RANGOON — Despite President Thein Sein’s government pushing for a nationwide ceasefire agreement, peace negotiators from Naypyidaw and the leaders of Burma’s ethnic armed groups have “incompatible” demands going into further talks, according to a Burma specialist who has studied the country’s ethnic conflicts.
The latest round of negotiations between rebel leaders and the government is scheduled for next month in the Karen State capital of Pa-an, but the expected date of a nationwide ceasefire deal has already been repeatedly put back.
During a visit to The Irrawaddy’s office in Rangoon on Thursday, Swedish journalist Bertil Lintner said that despite high-profile political and economic reforms since the nominally civilian government took power in 2011, the ethnic conflict was “still the most important issue for the future [of Burma], as I see it.”
“Since independence in 1948, the most important issue that has been tearing this country apart has been the question of national identity and ethnicity. The longest lasting civil war in world history has been fought in this country,” said Lintner, who first visited Burma in 1977.

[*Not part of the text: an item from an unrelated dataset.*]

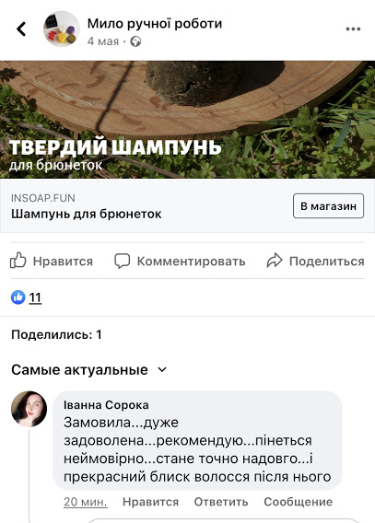Open the Шампунь для брюнеток link title
This screenshot has width=375, height=523.
[x=86, y=214]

The veteran journalist, who lives in Chiang Mai, Thailand, has published many books and articles on Burma and the region, the majority focusing on Burma and its armed rebels. Among numerous forays into rebel-held territory inside Burma, Lintner spent almost two years in the 1980s in areas under the control of the Kachin Independence Army (KIA) and the now-defunct Communist Party of Burma.
Fighting between the Burma Army and the KIA broke out in 2011 after a 17-year ceasefire. Earlier this month, the government army was continuing to launch operations that displaced thousands of civilians in Kachin’s Bhamo Township just as the latest ceasefire talks were getting underway in the state capital of Myitkyina. At the talks, which concluded on Nov. 5, the government and the majority of ethnic groups exchanged their respective draft proposals for what a ceasefire agreement might look like.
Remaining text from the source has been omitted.